Task details - In the listing below, change the word "profile" to "account" and leave everything else as it is. Write out the whole listing with that change.

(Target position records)
*-*-*

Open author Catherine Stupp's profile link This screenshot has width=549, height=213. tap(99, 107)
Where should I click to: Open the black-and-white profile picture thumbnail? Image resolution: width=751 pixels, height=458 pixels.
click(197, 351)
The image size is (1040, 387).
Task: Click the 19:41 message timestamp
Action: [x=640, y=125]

*-*-*

Full solution -
Open author Catherine Stupp's account link This screenshot has width=549, height=213. tap(99, 107)
Where should I click to: Open the black-and-white account picture thumbnail? Image resolution: width=751 pixels, height=458 pixels.
click(197, 351)
The image size is (1040, 387).
Task: Click the 19:41 message timestamp
Action: [x=640, y=125]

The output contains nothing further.